↓

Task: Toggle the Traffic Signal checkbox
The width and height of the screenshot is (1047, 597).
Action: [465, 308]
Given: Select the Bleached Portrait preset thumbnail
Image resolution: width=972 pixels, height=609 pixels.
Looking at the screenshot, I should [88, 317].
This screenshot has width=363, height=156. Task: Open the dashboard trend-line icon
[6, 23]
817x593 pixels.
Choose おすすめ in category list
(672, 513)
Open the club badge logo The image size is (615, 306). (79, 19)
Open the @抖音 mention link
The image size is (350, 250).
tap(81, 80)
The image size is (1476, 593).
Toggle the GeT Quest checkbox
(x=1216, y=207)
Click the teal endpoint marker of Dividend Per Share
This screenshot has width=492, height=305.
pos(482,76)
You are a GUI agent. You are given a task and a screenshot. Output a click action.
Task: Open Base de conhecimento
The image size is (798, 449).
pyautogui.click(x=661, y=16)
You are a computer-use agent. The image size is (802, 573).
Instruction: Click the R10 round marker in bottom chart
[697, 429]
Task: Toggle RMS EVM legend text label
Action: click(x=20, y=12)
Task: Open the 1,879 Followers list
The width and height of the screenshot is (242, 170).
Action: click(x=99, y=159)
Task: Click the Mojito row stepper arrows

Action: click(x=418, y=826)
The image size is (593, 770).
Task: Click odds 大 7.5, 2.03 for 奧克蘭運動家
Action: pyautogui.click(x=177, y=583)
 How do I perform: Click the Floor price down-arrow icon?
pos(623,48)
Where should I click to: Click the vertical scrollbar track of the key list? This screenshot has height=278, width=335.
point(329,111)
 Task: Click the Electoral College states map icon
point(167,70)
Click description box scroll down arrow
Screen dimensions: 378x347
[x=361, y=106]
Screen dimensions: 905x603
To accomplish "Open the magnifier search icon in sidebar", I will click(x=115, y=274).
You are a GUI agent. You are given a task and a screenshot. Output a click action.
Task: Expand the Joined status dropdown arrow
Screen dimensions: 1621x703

↑

WHAT TO WORK ON —
Write out the listing exactly, keeping every character.

RESPONSE —
Task: Toggle the Traffic Signal checkbox
The width and height of the screenshot is (1047, 597).
Action: [465, 308]
Given: Select the Bleached Portrait preset thumbnail
Image resolution: width=972 pixels, height=609 pixels.
Looking at the screenshot, I should [88, 317].
This screenshot has width=363, height=156. Task: Open the dashboard trend-line icon
[6, 23]
817x593 pixels.
Choose おすすめ in category list
(672, 513)
Open the club badge logo The image size is (615, 306). (79, 19)
Open the @抖音 mention link
The image size is (350, 250).
tap(81, 80)
The image size is (1476, 593).
Toggle the GeT Quest checkbox
(x=1216, y=207)
Click the teal endpoint marker of Dividend Per Share
This screenshot has width=492, height=305.
pos(482,76)
You are a GUI agent. You are given a task and a screenshot. Output a click action.
Task: Open Base de conhecimento
The image size is (798, 449).
pyautogui.click(x=661, y=16)
You are a computer-use agent. The image size is (802, 573).
Instruction: Click the R10 round marker in bottom chart
[697, 429]
Task: Toggle RMS EVM legend text label
Action: click(x=20, y=12)
Task: Open the 1,879 Followers list
The width and height of the screenshot is (242, 170).
Action: click(x=99, y=159)
Task: Click the Mojito row stepper arrows

Action: click(x=418, y=826)
The image size is (593, 770).
Task: Click odds 大 7.5, 2.03 for 奧克蘭運動家
Action: pyautogui.click(x=177, y=583)
 How do I perform: Click the Floor price down-arrow icon?
pos(623,48)
Where should I click to: Click the vertical scrollbar track of the key list? This screenshot has height=278, width=335.
point(329,111)
 Task: Click the Electoral College states map icon
point(167,70)
Click description box scroll down arrow
Screen dimensions: 378x347
[x=361, y=106]
Screen dimensions: 905x603
To accomplish "Open the magnifier search icon in sidebar", I will click(x=115, y=274).
You are a GUI agent. You are given a task and a screenshot. Output a click action.
Task: Expand the Joined status dropdown arrow
Screen dimensions: 1621x703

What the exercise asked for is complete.